--- START ---

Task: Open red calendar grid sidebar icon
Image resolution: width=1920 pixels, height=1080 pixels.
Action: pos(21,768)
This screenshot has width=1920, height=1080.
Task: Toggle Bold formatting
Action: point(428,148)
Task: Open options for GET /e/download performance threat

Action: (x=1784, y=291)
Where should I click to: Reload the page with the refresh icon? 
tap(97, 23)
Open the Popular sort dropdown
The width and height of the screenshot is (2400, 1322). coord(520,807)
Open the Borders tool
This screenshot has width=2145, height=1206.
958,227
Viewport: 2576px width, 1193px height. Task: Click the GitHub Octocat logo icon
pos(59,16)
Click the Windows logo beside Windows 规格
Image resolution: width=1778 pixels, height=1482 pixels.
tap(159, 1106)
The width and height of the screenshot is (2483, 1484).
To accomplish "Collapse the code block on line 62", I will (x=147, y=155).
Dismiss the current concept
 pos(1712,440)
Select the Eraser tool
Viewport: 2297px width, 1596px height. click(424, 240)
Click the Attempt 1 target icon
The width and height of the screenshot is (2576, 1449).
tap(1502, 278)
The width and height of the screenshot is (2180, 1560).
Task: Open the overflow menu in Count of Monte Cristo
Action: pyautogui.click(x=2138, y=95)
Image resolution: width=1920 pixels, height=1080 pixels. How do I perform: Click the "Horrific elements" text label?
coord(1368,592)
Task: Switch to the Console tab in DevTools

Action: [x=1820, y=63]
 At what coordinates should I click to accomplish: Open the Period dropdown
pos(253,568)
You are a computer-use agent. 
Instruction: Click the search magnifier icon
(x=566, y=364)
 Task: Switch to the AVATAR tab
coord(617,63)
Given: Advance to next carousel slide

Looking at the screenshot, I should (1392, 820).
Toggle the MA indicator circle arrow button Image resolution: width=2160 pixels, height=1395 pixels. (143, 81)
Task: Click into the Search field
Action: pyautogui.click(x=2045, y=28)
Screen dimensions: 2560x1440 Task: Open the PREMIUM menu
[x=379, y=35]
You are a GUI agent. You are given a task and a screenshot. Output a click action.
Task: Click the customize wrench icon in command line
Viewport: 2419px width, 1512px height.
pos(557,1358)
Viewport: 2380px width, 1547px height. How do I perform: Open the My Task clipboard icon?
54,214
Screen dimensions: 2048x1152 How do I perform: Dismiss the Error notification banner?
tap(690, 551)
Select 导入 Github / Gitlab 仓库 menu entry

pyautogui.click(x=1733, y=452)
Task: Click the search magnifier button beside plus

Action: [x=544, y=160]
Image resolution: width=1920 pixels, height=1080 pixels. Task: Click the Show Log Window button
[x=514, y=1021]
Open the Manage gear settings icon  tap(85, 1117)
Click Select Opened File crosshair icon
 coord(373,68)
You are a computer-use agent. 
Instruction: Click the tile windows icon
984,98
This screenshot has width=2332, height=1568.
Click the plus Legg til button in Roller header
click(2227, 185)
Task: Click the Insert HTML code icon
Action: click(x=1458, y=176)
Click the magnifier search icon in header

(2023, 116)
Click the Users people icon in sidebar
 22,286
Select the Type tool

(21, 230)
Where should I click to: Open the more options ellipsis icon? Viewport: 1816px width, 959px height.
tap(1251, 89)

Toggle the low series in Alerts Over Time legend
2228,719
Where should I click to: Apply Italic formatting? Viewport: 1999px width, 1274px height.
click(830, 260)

--- END ---

YOUR ASSIGNMENT: Without leaving anything out, transcribe the records above exactly.

TASK OUTPUT:
Task: Open red calendar grid sidebar icon
Image resolution: width=1920 pixels, height=1080 pixels.
Action: pos(21,768)
This screenshot has width=1920, height=1080.
Task: Toggle Bold formatting
Action: point(428,148)
Task: Open options for GET /e/download performance threat

Action: (x=1784, y=291)
Where should I click to: Reload the page with the refresh icon? 
tap(97, 23)
Open the Popular sort dropdown
The width and height of the screenshot is (2400, 1322). coord(520,807)
Open the Borders tool
This screenshot has width=2145, height=1206.
958,227
Viewport: 2576px width, 1193px height. Task: Click the GitHub Octocat logo icon
pos(59,16)
Click the Windows logo beside Windows 规格
Image resolution: width=1778 pixels, height=1482 pixels.
tap(159, 1106)
The width and height of the screenshot is (2483, 1484).
To accomplish "Collapse the code block on line 62", I will (x=147, y=155).
Dismiss the current concept
 pos(1712,440)
Select the Eraser tool
Viewport: 2297px width, 1596px height. click(424, 240)
Click the Attempt 1 target icon
The width and height of the screenshot is (2576, 1449).
tap(1502, 278)
The width and height of the screenshot is (2180, 1560).
Task: Open the overflow menu in Count of Monte Cristo
Action: pyautogui.click(x=2138, y=95)
Image resolution: width=1920 pixels, height=1080 pixels. How do I perform: Click the "Horrific elements" text label?
coord(1368,592)
Task: Switch to the Console tab in DevTools

Action: [x=1820, y=63]
 At what coordinates should I click to accomplish: Open the Period dropdown
pos(253,568)
You are a computer-use agent. 
Instruction: Click the search magnifier icon
(x=566, y=364)
 Task: Switch to the AVATAR tab
coord(617,63)
Given: Advance to next carousel slide

Looking at the screenshot, I should (1392, 820).
Toggle the MA indicator circle arrow button Image resolution: width=2160 pixels, height=1395 pixels. (143, 81)
Task: Click into the Search field
Action: pyautogui.click(x=2045, y=28)
Screen dimensions: 2560x1440 Task: Open the PREMIUM menu
[x=379, y=35]
You are a GUI agent. You are given a task and a screenshot. Output a click action.
Task: Click the customize wrench icon in command line
Viewport: 2419px width, 1512px height.
pos(557,1358)
Viewport: 2380px width, 1547px height. How do I perform: Open the My Task clipboard icon?
54,214
Screen dimensions: 2048x1152 How do I perform: Dismiss the Error notification banner?
tap(690, 551)
Select 导入 Github / Gitlab 仓库 menu entry

pyautogui.click(x=1733, y=452)
Task: Click the search magnifier button beside plus

Action: [x=544, y=160]
Image resolution: width=1920 pixels, height=1080 pixels. Task: Click the Show Log Window button
[x=514, y=1021]
Open the Manage gear settings icon  tap(85, 1117)
Click Select Opened File crosshair icon
 coord(373,68)
You are a computer-use agent. 
Instruction: Click the tile windows icon
984,98
This screenshot has width=2332, height=1568.
Click the plus Legg til button in Roller header
click(2227, 185)
Task: Click the Insert HTML code icon
Action: click(x=1458, y=176)
Click the magnifier search icon in header

(2023, 116)
Click the Users people icon in sidebar
 22,286
Select the Type tool

(21, 230)
Where should I click to: Open the more options ellipsis icon? Viewport: 1816px width, 959px height.
tap(1251, 89)

Toggle the low series in Alerts Over Time legend
2228,719
Where should I click to: Apply Italic formatting? Viewport: 1999px width, 1274px height.
click(830, 260)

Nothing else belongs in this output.